| AIM OF THE TASK |
In the records below, find every line with the word "computer" and copy it.

|---|

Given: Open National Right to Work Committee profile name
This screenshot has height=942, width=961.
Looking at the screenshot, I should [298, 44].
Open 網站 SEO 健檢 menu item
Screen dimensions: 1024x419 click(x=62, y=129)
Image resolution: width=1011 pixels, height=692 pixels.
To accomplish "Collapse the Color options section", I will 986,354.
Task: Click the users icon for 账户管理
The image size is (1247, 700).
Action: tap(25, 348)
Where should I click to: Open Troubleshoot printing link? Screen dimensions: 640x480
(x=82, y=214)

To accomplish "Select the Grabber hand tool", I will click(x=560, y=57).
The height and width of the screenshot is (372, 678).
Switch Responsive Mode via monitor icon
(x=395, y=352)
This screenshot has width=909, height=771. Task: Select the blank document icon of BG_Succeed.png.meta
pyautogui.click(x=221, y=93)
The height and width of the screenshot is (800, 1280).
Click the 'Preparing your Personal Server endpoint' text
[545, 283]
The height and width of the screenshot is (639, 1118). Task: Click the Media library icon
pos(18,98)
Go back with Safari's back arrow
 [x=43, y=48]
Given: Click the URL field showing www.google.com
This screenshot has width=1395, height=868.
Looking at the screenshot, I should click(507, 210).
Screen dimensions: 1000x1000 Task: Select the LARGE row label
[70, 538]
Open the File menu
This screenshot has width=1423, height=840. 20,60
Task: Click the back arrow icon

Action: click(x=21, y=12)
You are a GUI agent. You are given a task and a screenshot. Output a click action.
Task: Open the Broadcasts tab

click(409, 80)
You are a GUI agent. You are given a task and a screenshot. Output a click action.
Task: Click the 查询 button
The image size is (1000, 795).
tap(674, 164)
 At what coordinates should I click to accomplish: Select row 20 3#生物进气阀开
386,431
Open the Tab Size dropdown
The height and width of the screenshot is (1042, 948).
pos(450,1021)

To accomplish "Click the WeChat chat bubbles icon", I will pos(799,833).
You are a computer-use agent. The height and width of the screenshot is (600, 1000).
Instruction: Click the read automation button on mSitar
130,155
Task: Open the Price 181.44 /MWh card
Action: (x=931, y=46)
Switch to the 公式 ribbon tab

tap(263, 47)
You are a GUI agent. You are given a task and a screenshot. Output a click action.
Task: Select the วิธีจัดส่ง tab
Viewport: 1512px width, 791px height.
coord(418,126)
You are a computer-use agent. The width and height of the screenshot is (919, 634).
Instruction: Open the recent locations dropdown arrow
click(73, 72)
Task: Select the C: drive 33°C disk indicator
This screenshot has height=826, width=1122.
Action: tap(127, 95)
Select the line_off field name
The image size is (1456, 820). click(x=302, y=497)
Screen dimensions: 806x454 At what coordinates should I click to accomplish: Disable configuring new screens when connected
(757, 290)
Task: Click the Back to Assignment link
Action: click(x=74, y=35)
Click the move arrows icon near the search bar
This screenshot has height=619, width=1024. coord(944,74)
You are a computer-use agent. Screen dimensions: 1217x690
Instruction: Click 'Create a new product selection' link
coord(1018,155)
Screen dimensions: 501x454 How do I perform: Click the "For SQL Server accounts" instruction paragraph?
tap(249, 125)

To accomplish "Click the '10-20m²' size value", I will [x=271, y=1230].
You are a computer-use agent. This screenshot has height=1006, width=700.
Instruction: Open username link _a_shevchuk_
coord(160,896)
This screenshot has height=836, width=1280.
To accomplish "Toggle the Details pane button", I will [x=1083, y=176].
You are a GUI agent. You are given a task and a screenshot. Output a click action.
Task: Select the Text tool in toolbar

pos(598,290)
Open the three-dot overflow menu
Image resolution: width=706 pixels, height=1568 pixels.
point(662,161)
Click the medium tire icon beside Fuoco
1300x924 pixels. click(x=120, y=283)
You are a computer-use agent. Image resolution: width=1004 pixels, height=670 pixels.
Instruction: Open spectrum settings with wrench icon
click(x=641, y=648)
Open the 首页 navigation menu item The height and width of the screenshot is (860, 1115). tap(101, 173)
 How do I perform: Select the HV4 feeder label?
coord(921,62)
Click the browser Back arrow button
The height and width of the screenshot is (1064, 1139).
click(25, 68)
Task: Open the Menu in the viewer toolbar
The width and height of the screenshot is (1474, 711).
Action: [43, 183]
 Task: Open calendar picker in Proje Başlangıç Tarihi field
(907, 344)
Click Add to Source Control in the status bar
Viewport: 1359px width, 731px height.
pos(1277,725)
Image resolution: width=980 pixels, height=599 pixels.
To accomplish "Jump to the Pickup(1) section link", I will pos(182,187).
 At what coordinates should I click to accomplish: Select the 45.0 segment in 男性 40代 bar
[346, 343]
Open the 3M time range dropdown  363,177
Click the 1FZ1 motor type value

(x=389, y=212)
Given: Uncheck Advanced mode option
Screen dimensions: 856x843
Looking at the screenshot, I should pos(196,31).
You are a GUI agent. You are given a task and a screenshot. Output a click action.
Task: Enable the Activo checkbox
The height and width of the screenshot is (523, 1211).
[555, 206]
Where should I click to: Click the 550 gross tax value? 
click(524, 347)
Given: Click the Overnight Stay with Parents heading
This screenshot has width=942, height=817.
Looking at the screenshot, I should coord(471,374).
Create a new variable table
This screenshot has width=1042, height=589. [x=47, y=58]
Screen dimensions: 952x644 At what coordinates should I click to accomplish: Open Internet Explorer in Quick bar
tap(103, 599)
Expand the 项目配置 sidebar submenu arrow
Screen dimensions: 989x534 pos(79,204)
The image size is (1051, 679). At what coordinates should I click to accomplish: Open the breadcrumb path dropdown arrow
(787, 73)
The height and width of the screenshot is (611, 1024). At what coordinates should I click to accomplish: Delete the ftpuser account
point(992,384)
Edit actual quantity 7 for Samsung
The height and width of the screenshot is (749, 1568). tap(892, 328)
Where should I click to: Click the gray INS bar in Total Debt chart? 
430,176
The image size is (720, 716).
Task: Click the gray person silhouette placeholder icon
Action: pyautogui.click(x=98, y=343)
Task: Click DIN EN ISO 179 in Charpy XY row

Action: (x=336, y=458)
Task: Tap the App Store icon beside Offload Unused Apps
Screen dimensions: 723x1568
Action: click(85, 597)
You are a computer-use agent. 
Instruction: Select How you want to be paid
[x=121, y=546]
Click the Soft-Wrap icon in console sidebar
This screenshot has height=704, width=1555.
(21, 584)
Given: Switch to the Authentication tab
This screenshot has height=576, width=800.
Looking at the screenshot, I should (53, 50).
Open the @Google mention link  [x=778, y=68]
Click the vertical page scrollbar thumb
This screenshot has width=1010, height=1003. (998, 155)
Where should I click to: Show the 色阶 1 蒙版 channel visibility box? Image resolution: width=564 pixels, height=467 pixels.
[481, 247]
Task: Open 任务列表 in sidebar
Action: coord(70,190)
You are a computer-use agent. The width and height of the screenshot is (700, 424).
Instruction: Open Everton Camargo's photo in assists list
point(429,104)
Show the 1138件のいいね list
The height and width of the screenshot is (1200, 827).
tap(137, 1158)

|---|

| EXERCISE ANSWER |
You are a computer-use agent. The height and width of the screenshot is (600, 1000).
You are a computer-use agent. The width and height of the screenshot is (919, 634).
You are a computer-use agent. Screen dimensions: 1217x690
You are a computer-use agent. This screenshot has height=1006, width=700.
You are a computer-use agent. Image resolution: width=1004 pixels, height=670 pixels.
You are a computer-use agent. 
You are a computer-use agent. The width and height of the screenshot is (700, 424).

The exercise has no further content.